My colleague's family has been lucky in one way. Unlike many families seeking care for an elderly loved one, they have a geriatrician at hand. Geriatricians are doctors who specialize in caring for those 65 and older. In general, they seek to improve the quality of life and functional ability of patients, instead of focusing on a definitive cure, which may have too high a physical toll for an elderly patient to bear.
My colleague's mother has had a heart attack and has a leaking aneurism. She has emphysema. She is in her 90s. No one is in denial about her impending death. No one, that is, except for the heart specialist who wanted to operate on the aneurism. If it weren't for the intervention of a geriatrician who knew that the surgery would likely kill this elderly woman, surgery would have happened. The geriatrician also knew that, if the woman did survive the trauma of surgery, she would be kept alive only to drown in her own fluids, as her worsening emphysema took over.
The heart specialist is a good doctor and a good person. He's trained to save lives. But he isn't trained to know when it's time to stop saving a life, and start looking at the quality of the life this woman has left.

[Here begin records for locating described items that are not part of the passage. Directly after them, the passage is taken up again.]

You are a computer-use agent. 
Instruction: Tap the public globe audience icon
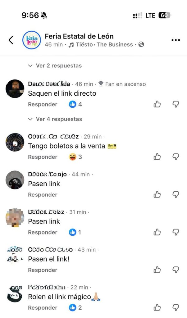141,45
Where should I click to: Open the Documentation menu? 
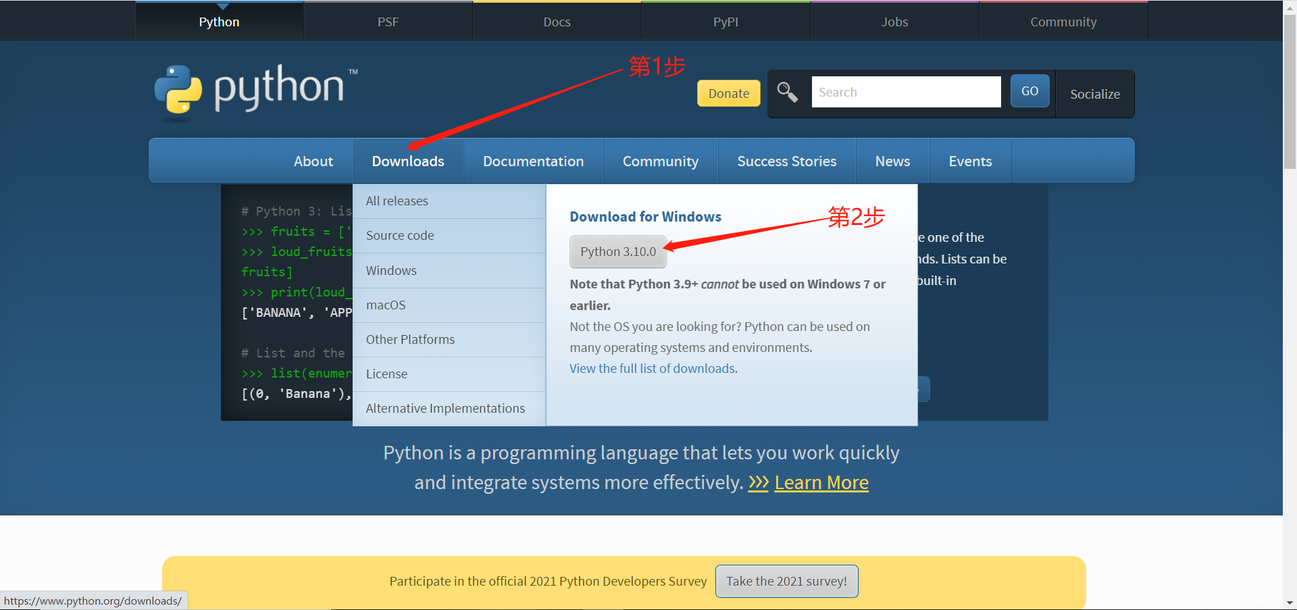[533, 161]
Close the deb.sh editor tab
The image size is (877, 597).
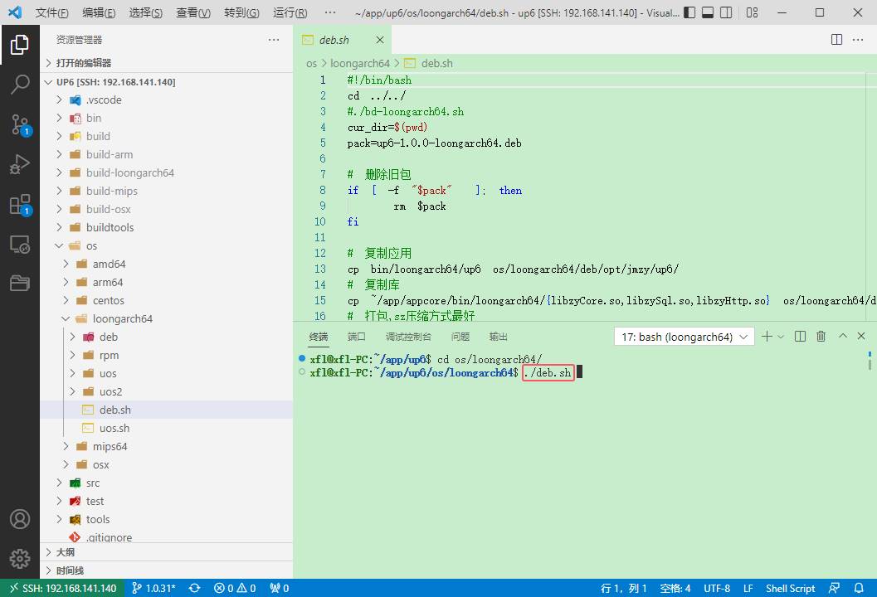pyautogui.click(x=380, y=40)
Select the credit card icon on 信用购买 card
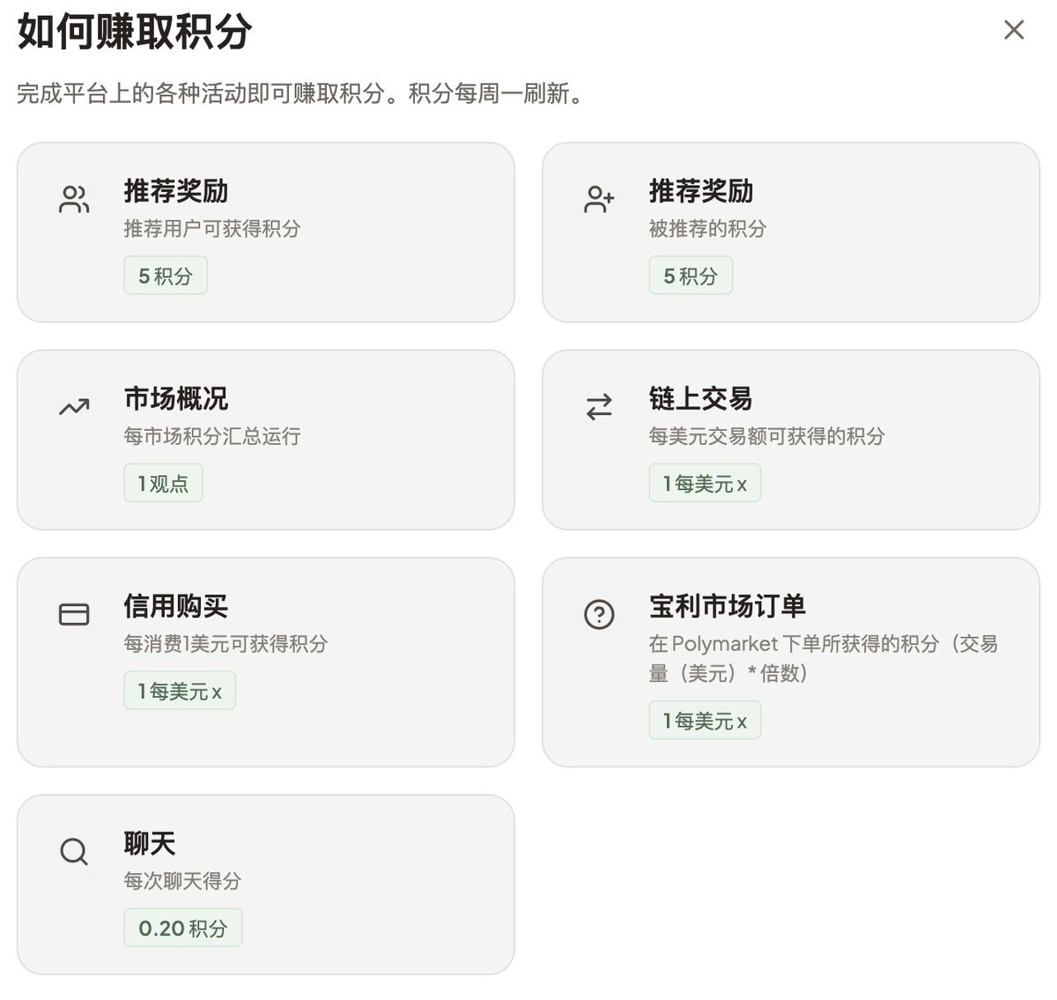This screenshot has width=1057, height=1000. [x=73, y=614]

In the New York Times article "Geriatrics Lags in Age of High-Tech Medicine," reporter Jane Gross writes about a woman named Margaret Mary Foley who faced a situation very similar to that of my colleague's mother. Gross writes, "Margaret Mary Foley, 97, just wasn't herself. Overnight, she stopped eating, went from mildly confused to disoriented, and was unable to urinate. When her panicked family rushed her to the emergency room, doctors did invasive tests, difficult for a woman her age, and then suggested surgery."
Gross goes on to explain that when Mrs. Foley was seen by a geriatrician, the doctor immediately picked up on the fact that the patient didn't have a fever. Elderly people often don't have a fever, when they are ill. Her other symptoms indicated a need for antibiotics. Mrs. Foley was given antibiotics and she recovered, without surgery.
This happy result for Mrs. Foley and her family came about because there was a doctor available who specialized in treating elders. A geriatrician. Unfortunately, we are facing a shortage of these doctors. "There are approximately 7,600 certified geriatricians in the nation, despite an estimated need of approximately 20,000 geriatricians," according to a report in the Annals of Long-Term Care, a journal published by the American Geriatrics Society.
We are facing this geriatrician shortage just when our country is seeing a rise in the number of elders, both because people are cured of diseases that, at one time, killed them at a younger age, and because of the aging baby boom generation.
The Times article goes on to talk about the lack of interest among medical students in geriatrics. Gross' article says, "Caring for frail older people is about managing, not curing, a collection of overlapping chronic conditions, like osteoporosis, diabetes and dementia....The best-paid doctors are those who do the most procedures."
Geriatricians aren't doctors that will be doing a lot of complicated or expensive new procedures, thus they aren't in a field where they will be financially rewarded to the extent of say, a heart surgeon.
This article and others on the geriatrician shortage mention that a proposed solution to the shortage is to limit patients who see geriatricians to the oldest and most frail, generally those over 85. Another solution mentioned is to train all physicians better in the care of the elderly.
While, hopefully, all physicians will be trained to be more in tune with the elderly, I personally can't see a physician whose primary interest and duty is to save lives through heart surgery, as a person who would have time to study all of the complicated nuances involved in caring for aged patients.
The options mentioned that make the most sense to me are to use more geriatric nurses and more geriatric nurse practitioners. But they, too, need to be trained. Will we reward these people as well financially as nurses and nurse practitioners in other fields? If we don't, what will we gain? We'll still have shortages.
Unless we change the way pay and incentive medical professionals; unless we start to view compassionate care of elders as an important specialty deserving of the same respect and financial rewards as other specialties, our elders will pay a heavy price. They will be misdiagnosed, they will suffer surgeries when they only needed therapy; they will be mistreated and misunderstood, because the people who are trusted with their care haven't been properly trained to care for their unique needs.
In my opinion, this all goes back to our values. This has been said in many ways, by many people, and I believe it to my core. The character of a nation is judged by how it treats its most vulnerable citizens.
Our elders are vulnerable people who deserve medical practitioners who understand their unique needs. Somehow we need to attract good, caring people into the field of geriatrics. And we need to reward them, financially, for devoting their education and their lives to this cause. Our elders deserve no less.